[Activity] Of all the lines in the records below, copy only those that contain the string "agent".

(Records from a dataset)
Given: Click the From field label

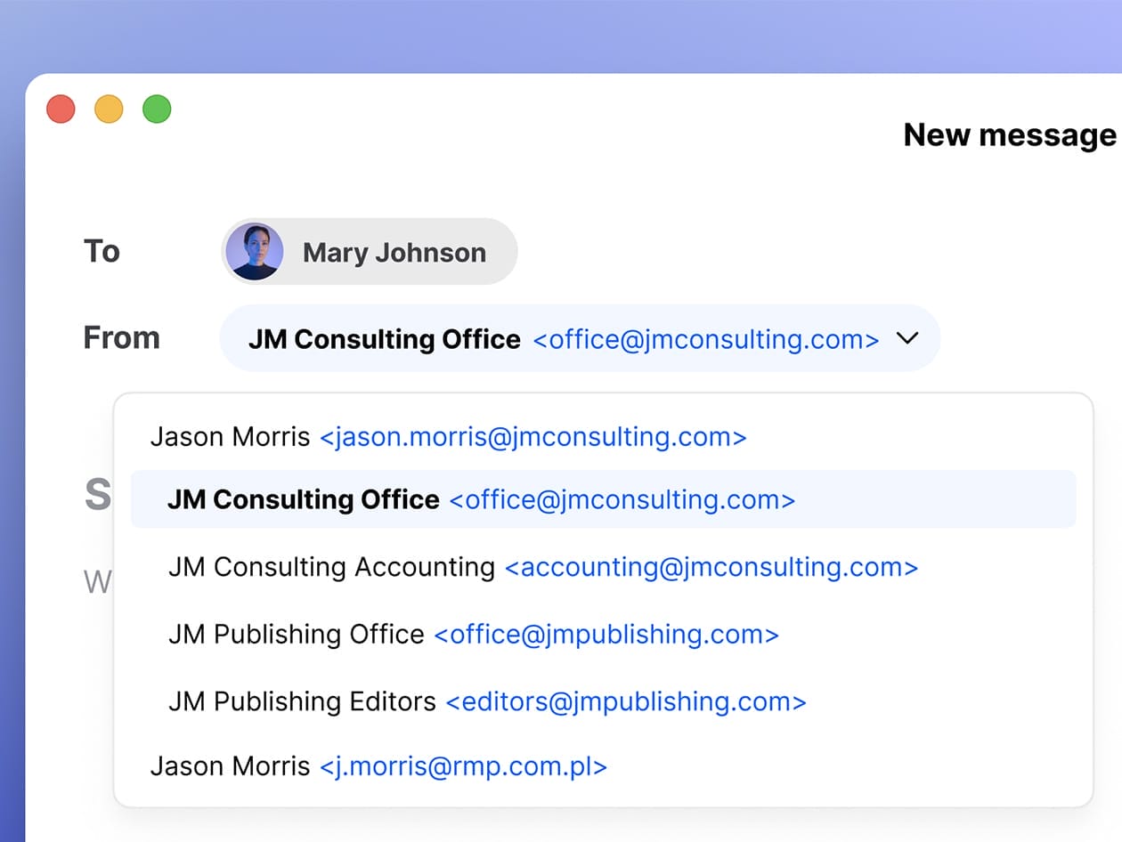Looking at the screenshot, I should click(x=121, y=338).
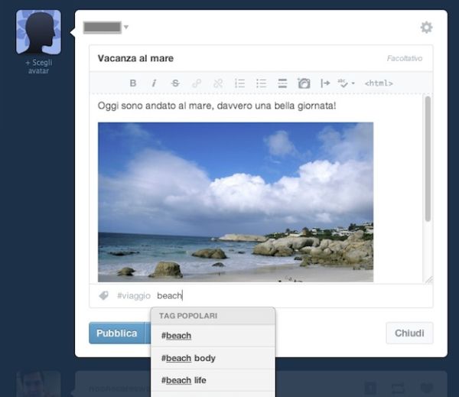The width and height of the screenshot is (459, 397).
Task: Insert read-more break icon
Action: click(325, 83)

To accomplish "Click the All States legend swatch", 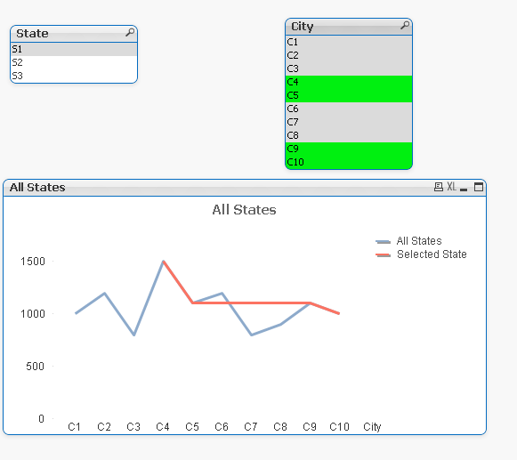I will point(383,242).
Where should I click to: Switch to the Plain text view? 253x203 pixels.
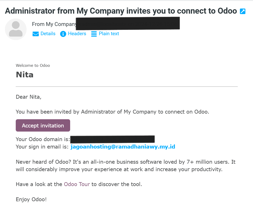(109, 34)
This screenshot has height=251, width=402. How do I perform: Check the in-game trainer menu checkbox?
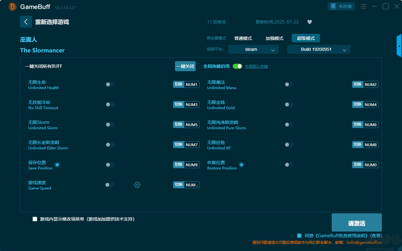click(35, 219)
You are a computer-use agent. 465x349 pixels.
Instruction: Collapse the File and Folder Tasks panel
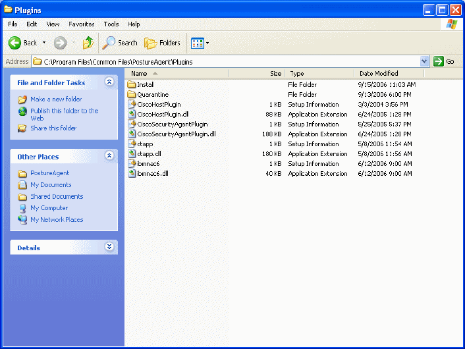pos(109,82)
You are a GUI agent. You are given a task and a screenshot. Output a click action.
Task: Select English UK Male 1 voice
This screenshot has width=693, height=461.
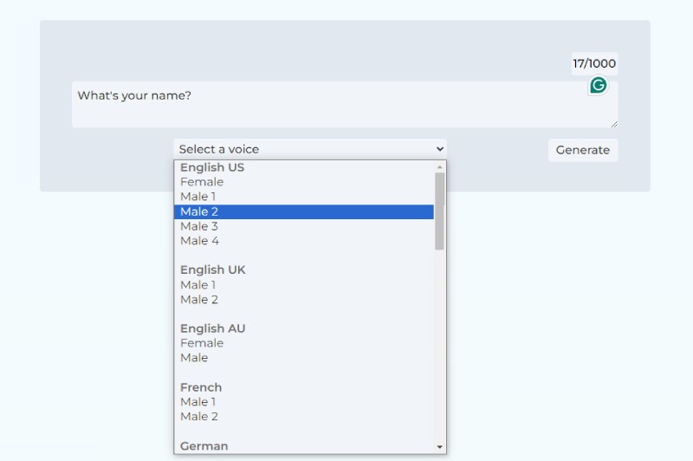click(x=198, y=285)
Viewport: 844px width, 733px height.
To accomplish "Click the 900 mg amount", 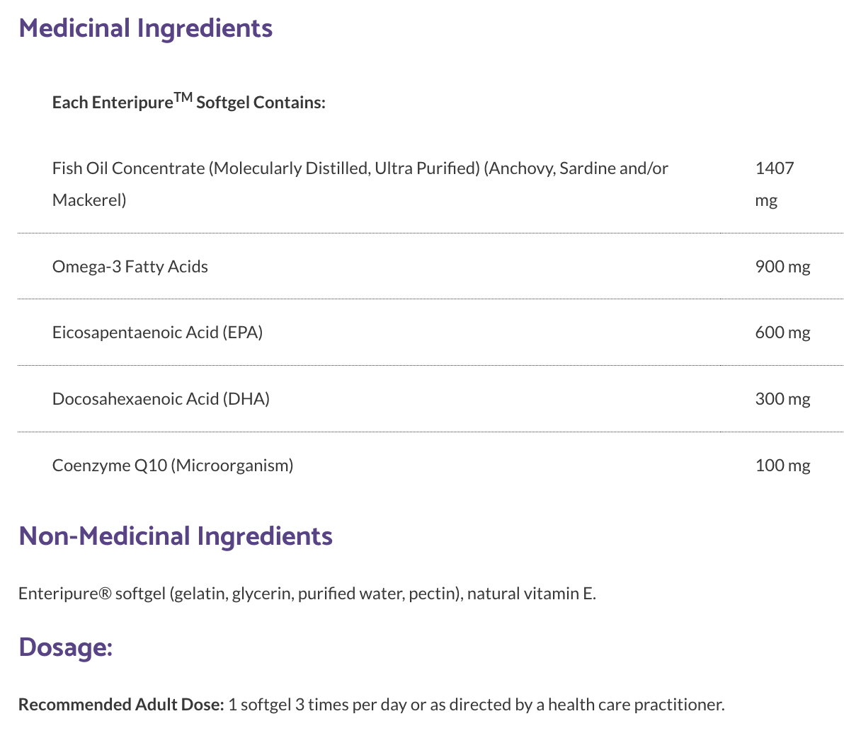I will (782, 267).
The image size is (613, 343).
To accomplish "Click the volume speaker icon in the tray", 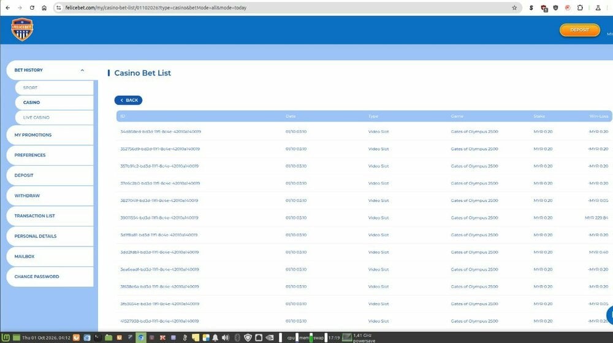I will 226,337.
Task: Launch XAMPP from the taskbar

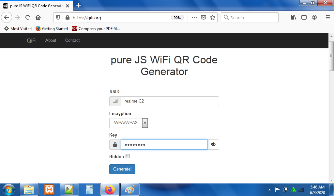Action: [49, 189]
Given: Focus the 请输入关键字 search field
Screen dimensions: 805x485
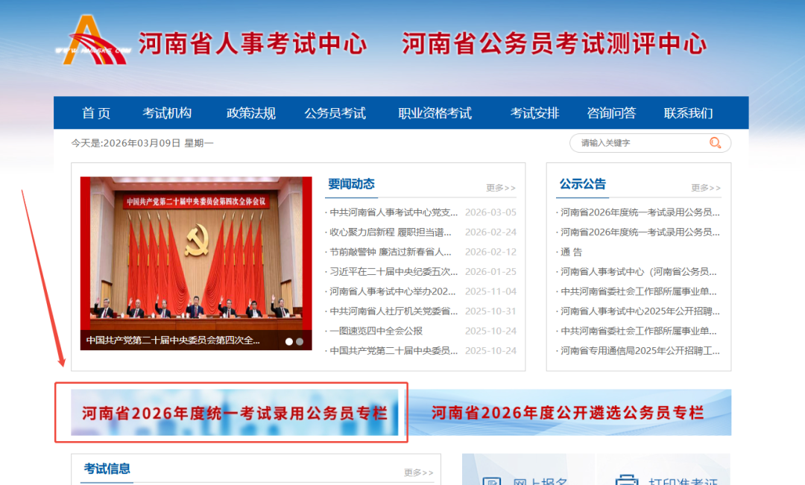Looking at the screenshot, I should point(641,143).
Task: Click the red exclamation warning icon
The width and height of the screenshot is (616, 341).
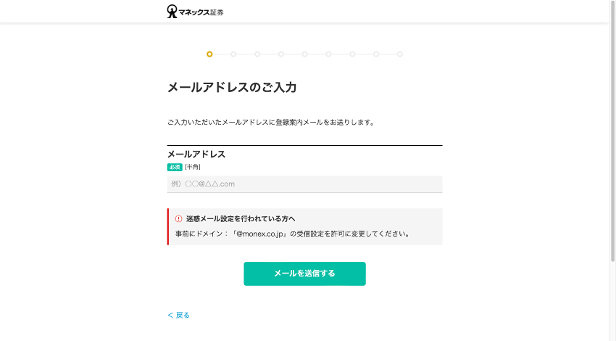Action: point(178,218)
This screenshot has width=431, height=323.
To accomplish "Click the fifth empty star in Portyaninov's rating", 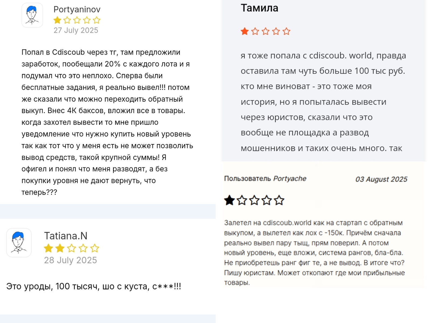I will pos(96,20).
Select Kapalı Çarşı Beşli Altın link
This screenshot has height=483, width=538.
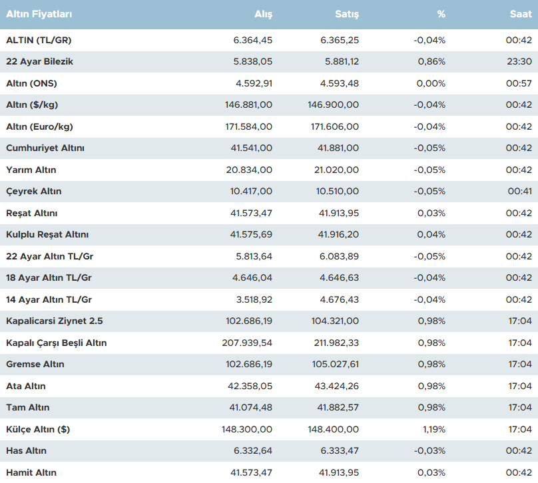click(57, 343)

[Response for this exercise]
You are a computer-use agent. 465x349 pixels.
You are a GUI agent. You are given a task and a screenshot. Output a click action.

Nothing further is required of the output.